The influence of the treatment modalities (clipping/coiling) on the incidence of vasospasm and ischaemic infarction in aneurysm patients is still judged controversially. The purpose of this study was to analyse and compare retrospectively cerebral vasospasm and ischaemic infarction, as well as neurological deficits and outcome within a large population of clipped and coiled patients with ruptured and unruptured aneurysms. Within a 2-year period, a total of 144 interventions (53 clipping/91 coiling) entered the study. Daily bilateral transcranial Doppler sonographic monitoring was performed to observe vasospasm development. All cerebral computed tomography (cCT) and magnetic resonance imaging (MRI) scans were reviewed with respect to occurrence and localization of ischaemic infarctions.
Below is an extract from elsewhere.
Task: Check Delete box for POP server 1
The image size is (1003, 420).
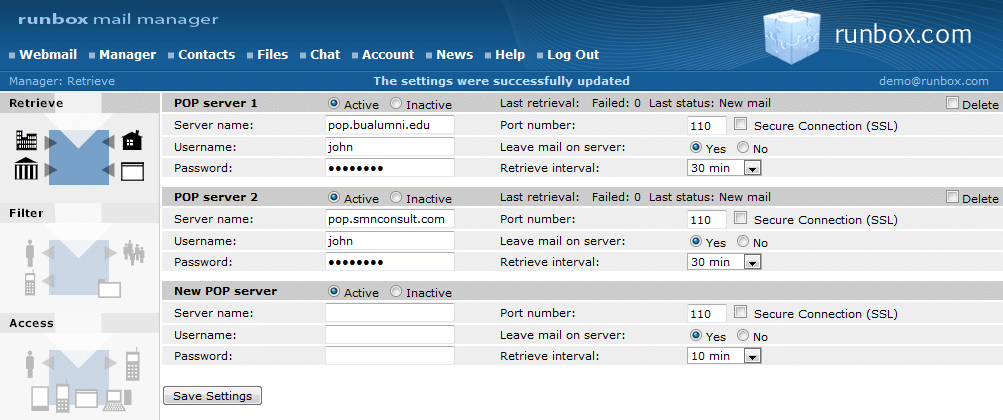Action: click(952, 103)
Focal neurological deficits were recorded and clinical outcome was evaluated using the Glasgow Outcome Scale. Statistical analysis included the use of multivariate logistic regression models to find determinants of vasospasm, ischaemic infarction and neurological deficits. Altogether, vasospasm was detected after 77 (53.5%) interventions, 61.8% in females (P < 0.01). Clipped patients significantly more often exhibited vasospasms (69.8 vs. 44.0%, P < 0.005) and were treated 1 week longer at the intensive care unit (P < 0.005). Seventy-seven patients (53.5%) developed ischaemic infarctions, 62.3% after clipping and 48.4% after coiling (P > 0.05). In the multivariate analysis, aneurysm-rupture was the strongest predictor for vasospasm and vasospasm was the strongest predictor for infarction. Neurological deficits at discharge (46.5%) were independent of treatment modality, the same applied for the mean Glasgow Outcome Scores. There was no significant difference in mortality between surgical and endovascular treatment (9.4 vs. 12.1%). Whilst the vasospasm incidence was significantly higher after surgical treatment, ischaemic infarctions were only slightly more frequent. The incidence of neurological deficits and clinical outcome was similar in both treatment groups.